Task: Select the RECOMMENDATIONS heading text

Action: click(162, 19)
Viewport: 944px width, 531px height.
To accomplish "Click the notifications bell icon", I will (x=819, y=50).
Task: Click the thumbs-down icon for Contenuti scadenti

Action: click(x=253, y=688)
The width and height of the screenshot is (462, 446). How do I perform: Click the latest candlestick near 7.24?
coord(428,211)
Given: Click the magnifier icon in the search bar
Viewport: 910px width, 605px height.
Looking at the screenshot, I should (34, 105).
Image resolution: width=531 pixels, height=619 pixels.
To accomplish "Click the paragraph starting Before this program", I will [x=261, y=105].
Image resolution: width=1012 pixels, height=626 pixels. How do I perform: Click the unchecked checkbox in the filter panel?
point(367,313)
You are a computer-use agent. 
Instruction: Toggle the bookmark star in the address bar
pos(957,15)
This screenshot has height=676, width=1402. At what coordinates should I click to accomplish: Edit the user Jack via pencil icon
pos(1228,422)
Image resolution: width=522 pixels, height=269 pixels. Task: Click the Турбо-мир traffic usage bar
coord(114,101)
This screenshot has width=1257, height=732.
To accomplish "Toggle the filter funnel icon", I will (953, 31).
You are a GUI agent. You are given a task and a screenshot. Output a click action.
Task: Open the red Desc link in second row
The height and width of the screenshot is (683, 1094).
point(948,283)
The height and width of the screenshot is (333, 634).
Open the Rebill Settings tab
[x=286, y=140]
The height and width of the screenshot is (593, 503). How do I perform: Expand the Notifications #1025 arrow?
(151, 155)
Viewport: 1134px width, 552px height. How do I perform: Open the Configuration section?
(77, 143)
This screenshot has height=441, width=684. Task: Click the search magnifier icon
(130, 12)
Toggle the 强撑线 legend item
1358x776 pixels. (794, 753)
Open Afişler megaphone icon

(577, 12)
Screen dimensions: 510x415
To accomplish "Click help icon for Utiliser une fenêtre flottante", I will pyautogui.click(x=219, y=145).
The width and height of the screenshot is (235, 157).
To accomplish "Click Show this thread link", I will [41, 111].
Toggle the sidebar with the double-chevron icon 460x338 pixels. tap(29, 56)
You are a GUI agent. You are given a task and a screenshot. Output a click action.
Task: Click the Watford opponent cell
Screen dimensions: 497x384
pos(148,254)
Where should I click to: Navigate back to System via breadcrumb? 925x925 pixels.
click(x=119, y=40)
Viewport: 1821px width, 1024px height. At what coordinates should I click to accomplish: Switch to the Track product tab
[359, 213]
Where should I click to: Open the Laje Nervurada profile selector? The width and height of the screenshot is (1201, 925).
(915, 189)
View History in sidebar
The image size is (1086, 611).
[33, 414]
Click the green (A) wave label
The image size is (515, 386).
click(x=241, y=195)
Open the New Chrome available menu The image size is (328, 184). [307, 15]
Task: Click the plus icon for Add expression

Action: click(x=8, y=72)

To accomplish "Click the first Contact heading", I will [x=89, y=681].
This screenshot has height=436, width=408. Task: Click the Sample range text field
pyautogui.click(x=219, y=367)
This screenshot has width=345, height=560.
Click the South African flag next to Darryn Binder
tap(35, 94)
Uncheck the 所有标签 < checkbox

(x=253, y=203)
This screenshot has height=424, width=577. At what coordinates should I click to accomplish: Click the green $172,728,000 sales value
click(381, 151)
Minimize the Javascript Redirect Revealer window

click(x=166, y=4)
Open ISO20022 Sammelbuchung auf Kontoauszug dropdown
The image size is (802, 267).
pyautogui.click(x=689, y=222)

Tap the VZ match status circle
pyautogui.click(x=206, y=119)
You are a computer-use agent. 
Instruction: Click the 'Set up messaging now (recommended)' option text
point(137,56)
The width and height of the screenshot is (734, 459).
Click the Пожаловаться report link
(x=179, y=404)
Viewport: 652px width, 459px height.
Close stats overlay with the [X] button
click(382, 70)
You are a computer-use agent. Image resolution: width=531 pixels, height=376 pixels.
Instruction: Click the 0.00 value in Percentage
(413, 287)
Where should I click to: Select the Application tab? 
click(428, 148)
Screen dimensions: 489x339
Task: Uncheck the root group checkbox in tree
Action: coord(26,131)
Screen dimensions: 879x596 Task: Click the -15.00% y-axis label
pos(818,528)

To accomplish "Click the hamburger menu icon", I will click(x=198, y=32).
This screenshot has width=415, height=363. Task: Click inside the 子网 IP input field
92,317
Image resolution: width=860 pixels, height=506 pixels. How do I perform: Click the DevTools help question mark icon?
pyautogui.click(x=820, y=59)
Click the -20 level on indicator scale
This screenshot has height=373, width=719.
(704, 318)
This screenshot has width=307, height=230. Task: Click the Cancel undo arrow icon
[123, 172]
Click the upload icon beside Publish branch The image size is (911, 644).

——————————

PROBLEM TO WORK ON: Copy the data word for word, from its first line down to the line containing "pos(1228,422)", including both of those lines.

RESPONSE TO THE EXERCISE:
Task: Select the RECOMMENDATIONS heading text

Action: click(162, 19)
Viewport: 944px width, 531px height.
To accomplish "Click the notifications bell icon", I will (x=819, y=50).
Task: Click the thumbs-down icon for Contenuti scadenti

Action: click(x=253, y=688)
The width and height of the screenshot is (462, 446). How do I perform: Click the latest candlestick near 7.24?
coord(428,211)
Given: Click the magnifier icon in the search bar
Viewport: 910px width, 605px height.
Looking at the screenshot, I should (34, 105).
Image resolution: width=531 pixels, height=619 pixels.
To accomplish "Click the paragraph starting Before this program", I will [x=261, y=105].
Image resolution: width=1012 pixels, height=626 pixels. How do I perform: Click the unchecked checkbox in the filter panel?
point(367,313)
You are a computer-use agent. 
Instruction: Toggle the bookmark star in the address bar
pos(957,15)
This screenshot has height=676, width=1402. At what coordinates should I click to accomplish: Edit the user Jack via pencil icon
pos(1228,422)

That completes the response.